## YOUR GOAL
Show each line of the records in which the word "pixels" occurs.

⁂

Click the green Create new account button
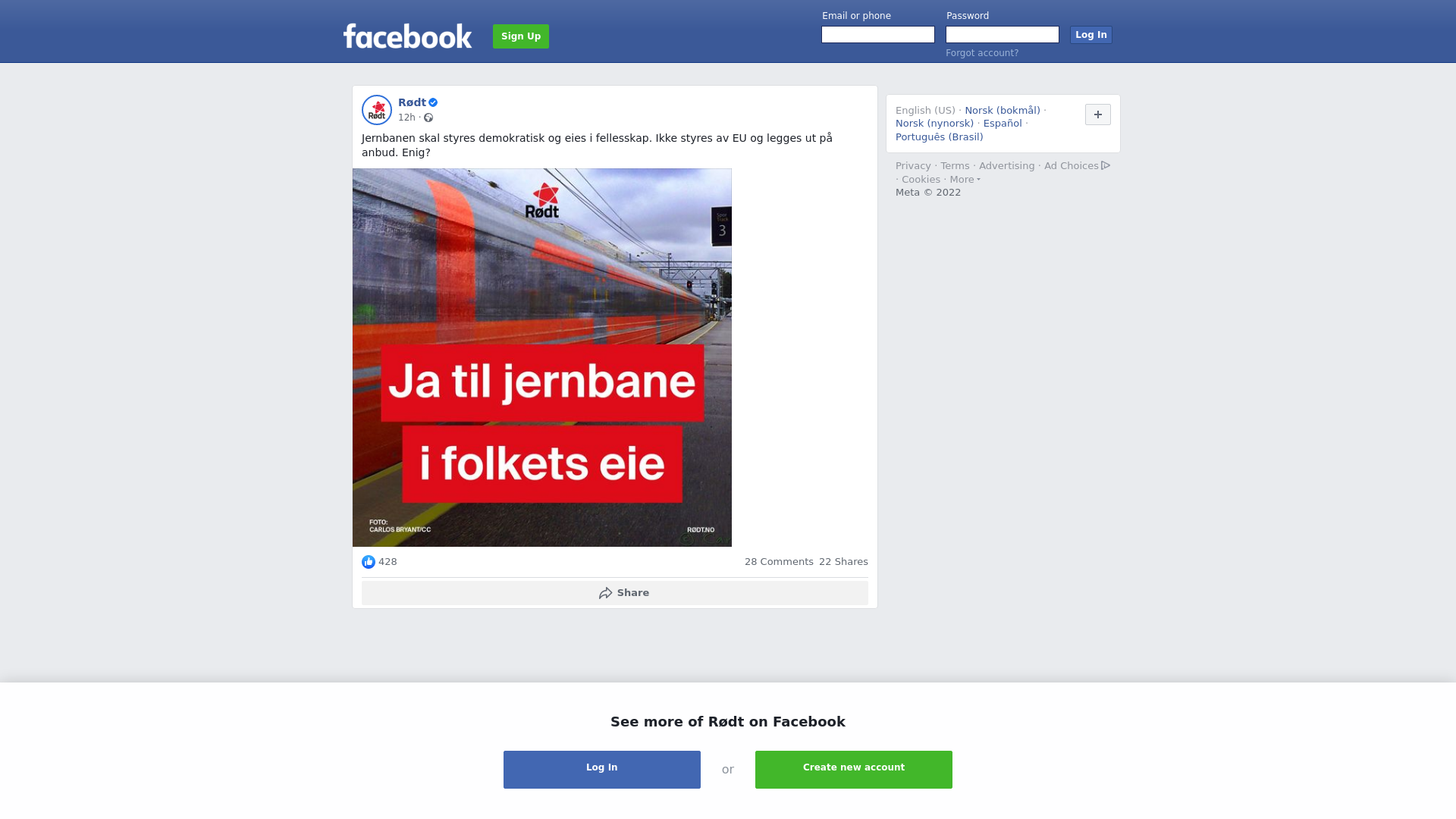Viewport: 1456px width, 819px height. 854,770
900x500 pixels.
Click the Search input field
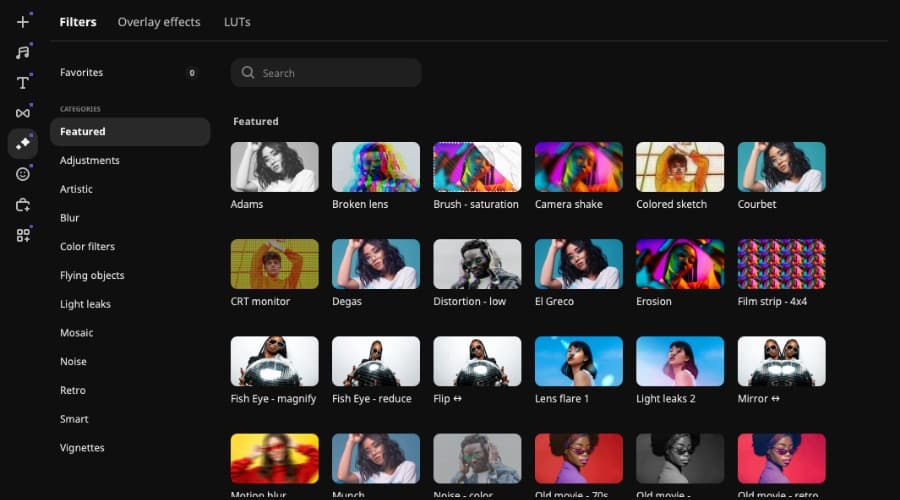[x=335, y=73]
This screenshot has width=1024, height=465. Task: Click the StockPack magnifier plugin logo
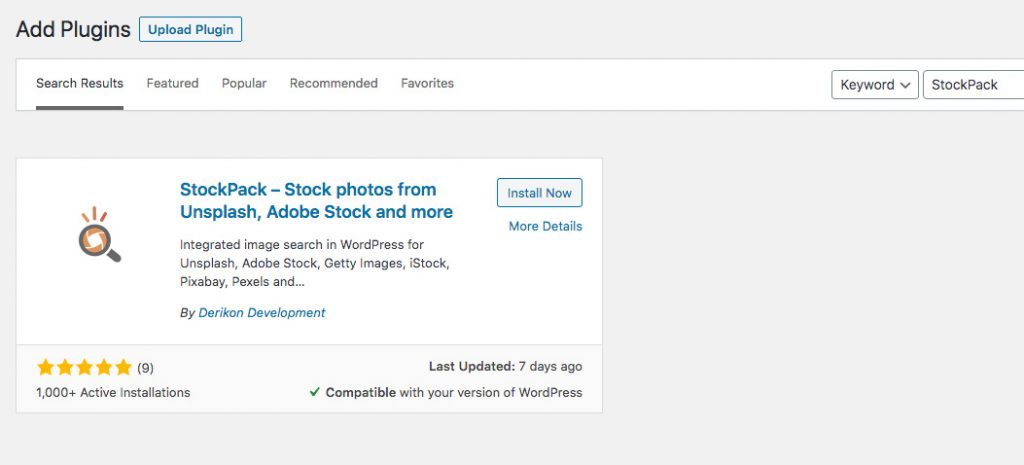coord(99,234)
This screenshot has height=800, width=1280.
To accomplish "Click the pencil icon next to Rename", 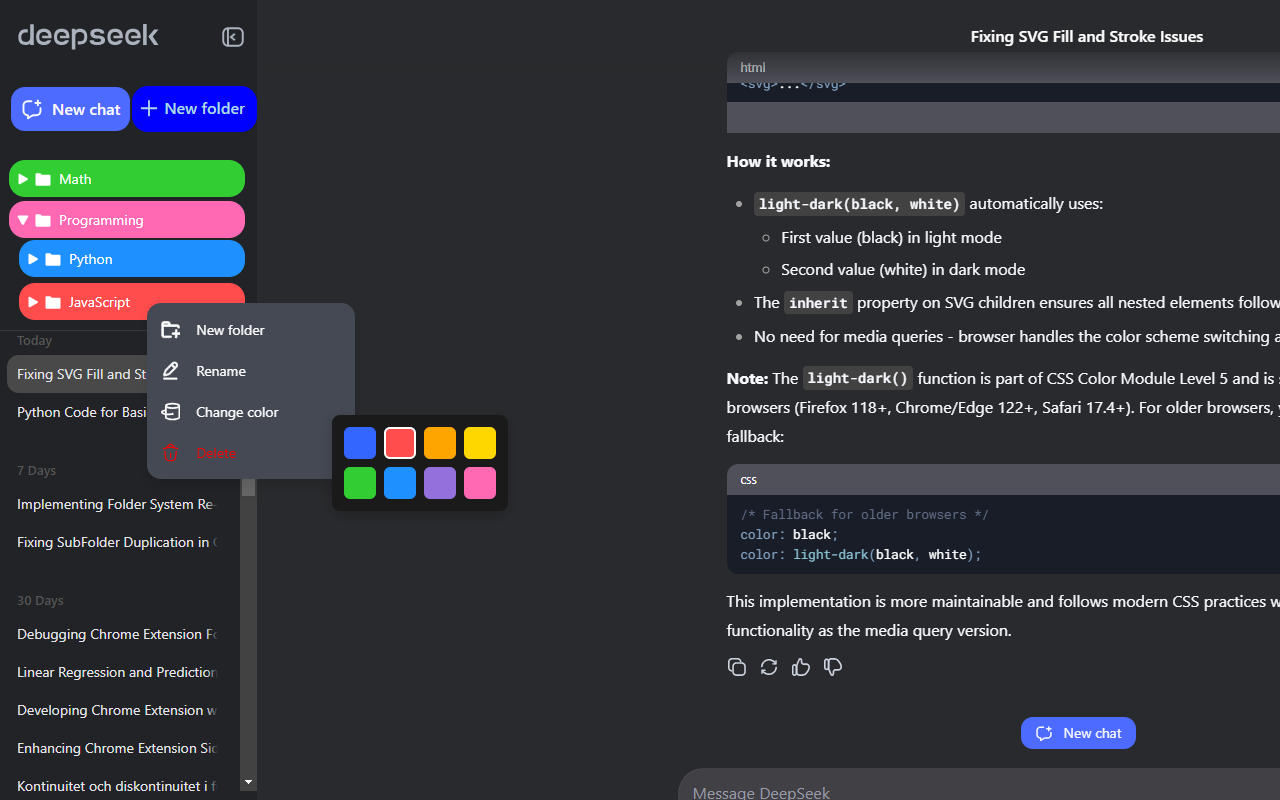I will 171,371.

⁂

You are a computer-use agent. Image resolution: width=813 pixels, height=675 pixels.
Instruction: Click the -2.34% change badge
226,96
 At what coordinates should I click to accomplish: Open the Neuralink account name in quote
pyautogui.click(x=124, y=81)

⁂

## RESULT OF THE TASK
900x500 pixels.
You are a computer-use agent. Image resolution: width=813 pixels, height=675 pixels.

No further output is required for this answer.